** Data section follows **
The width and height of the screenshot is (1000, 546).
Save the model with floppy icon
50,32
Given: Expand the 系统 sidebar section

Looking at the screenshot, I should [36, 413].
** End of Data section **
Task requirements>
Output all of the data again. Match it exactly.

Result of the task>
The width and height of the screenshot is (1000, 546).
Save the model with floppy icon
50,32
Given: Expand the 系统 sidebar section

Looking at the screenshot, I should [36, 413].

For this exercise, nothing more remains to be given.